Around this time, I read Seth Godin’s book Tribes. He demonstrated that powerful groups were self-organizing around shared interests. The book revealed a future I aspired to be part of. I became infatuated with technology. I embraced the internet and newly forming social networks. At the California League of Conservation Voters, I taught myself how to manage their website. I got help from the vibrant tribe of San Francisco Women on the Web, an early message board that empowered women getting into tech.

From Organizing People to Pixels

Building sites for non-profit organizations led to starting my own website development and marketing agency. I enjoyed empowering artists, organizations, and businesses to start online conversations. My clients relied on me to recommend website hosting and related services. Early on, one of the original disruptor brands was GoDaddy. GoDaddy entered the market for domain registration at a tenth of the market price, so everyone used them.

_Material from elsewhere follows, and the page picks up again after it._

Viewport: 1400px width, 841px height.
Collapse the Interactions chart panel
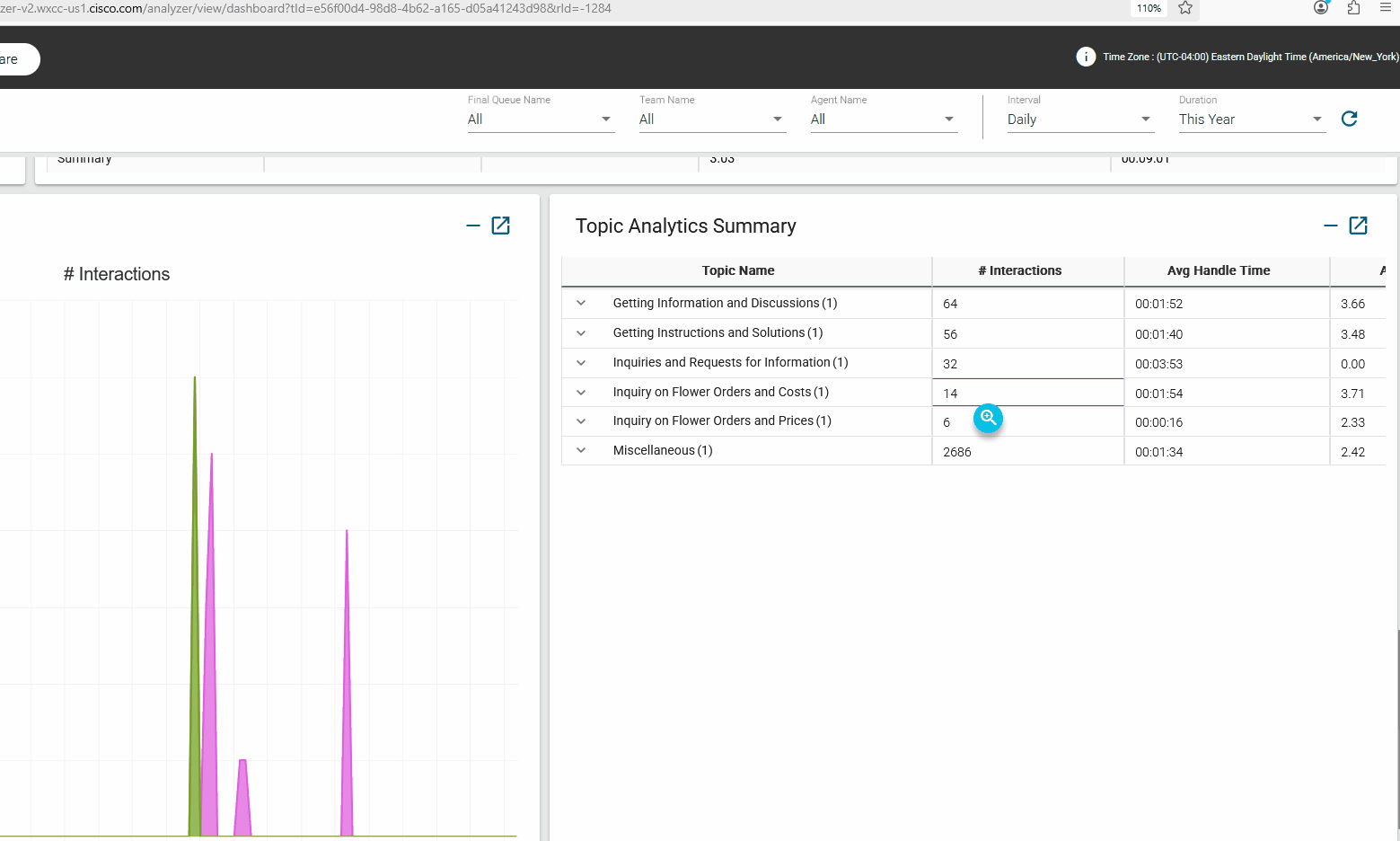pos(473,226)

But GoDaddy apparently never read Seth Godin. They quickly became one of the most hated brands because of things like their deceptive fine print, horrific user interfaces, sexually exploitive advertising, and support of the “Stop Online Piracy Act” (SOPA), which threatened consumers’ freedom of speech and activity on the internet. Needless to say, I joined other web pros that avoided using the company.

Meanwhile, I had decided I wanted to get more involved in brand advocacy. I saw an emerging world of brands having conversations with customers instead of shouting at them through ads. I moved into an account manager position at a cutting edge SaaS startup. It was the first to create a system to help brands mobilize their satisfied customers, called brand advocates.

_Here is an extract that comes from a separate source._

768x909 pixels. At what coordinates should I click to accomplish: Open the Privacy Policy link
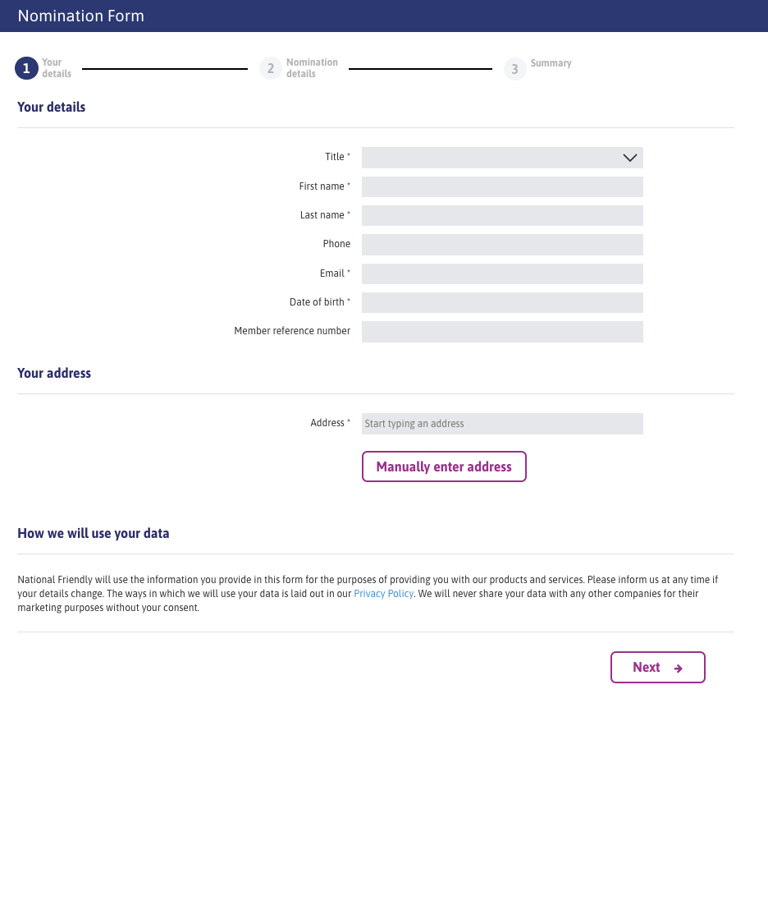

So it was a twist of fate when GoDaddy became an account of mine.

The Best Advocate is a Former Detractor

I’ll never forget the sinking feeling in my stomach when I was first asked to take on the GoDaddy account. To overcome negative brand sentiment, I was to mobilize brand advocates on social media to recommend a company I hated.

Luckily, this was part of a massive turnaround moment for the company as a new CEO came in to change their ways. I worked with advocates to generate goodwill online and watched as the brand slowly improved products and their reputation.

A former detractor, I was the perfect person to help them parse negative sentiment from online conversations. I worked to build out their social listening and customer experience programs to inspire history-making brand decisions. We built closed-loop processes using the Net Promoter Score to identify the most important product and service issues to improve. We also grew our own network of micro-influencers that included employees.

The Tribe of Purpose-Centered Social Media Geeks

As part of that program, I began building my own influence. I started speaking at social media conferences like the one where I first met Megan and Tatiana. I even got to speak on the same stage as my hero Seth Godin at Digital Summit, Denver in 2018.

My talks tend to focus on stories. I talk about how brand advocates and micro-influencers are inspired to promote brands, motivated by a shared purpose. I share how social listening can guide customer experience and brand activism.

I’m passionate about advocating for the planet, and I still carry reusables with me as a daily practice. I make sure to get out from behind the screen and take time in nature. On my off time, my husband and I hike and explore California’s wilderness, from Shasta to the Mojave. We attend summer festivals and campouts where friends sit around and play music.

I feel that this all led to me joining Social Tribe. Since meeting Megan and Tatiana, I’ve been impressed with the Social Tribe campaigns I’ve heard about. When I saw they had an opening, I knew I had to apply. I was on a camping trip, stopping at Lovers’ Leap in the High Sierra. Luckily I had a signal. I applied from my campsite.

Once I started chatting with the team, it became clear to me that our approaches align exactly. Social media, influencer, and content marketing can intertwine to establish B2B tech brands as leaders in very crowded spaces. Purpose-centered brands and campaigns inspire advocacy and loyalty. I’ve seen this on campaigns I’ve worked on. I’m impacted by it myself, and I am so inspired to find a tribe where these bold truths are self-evident.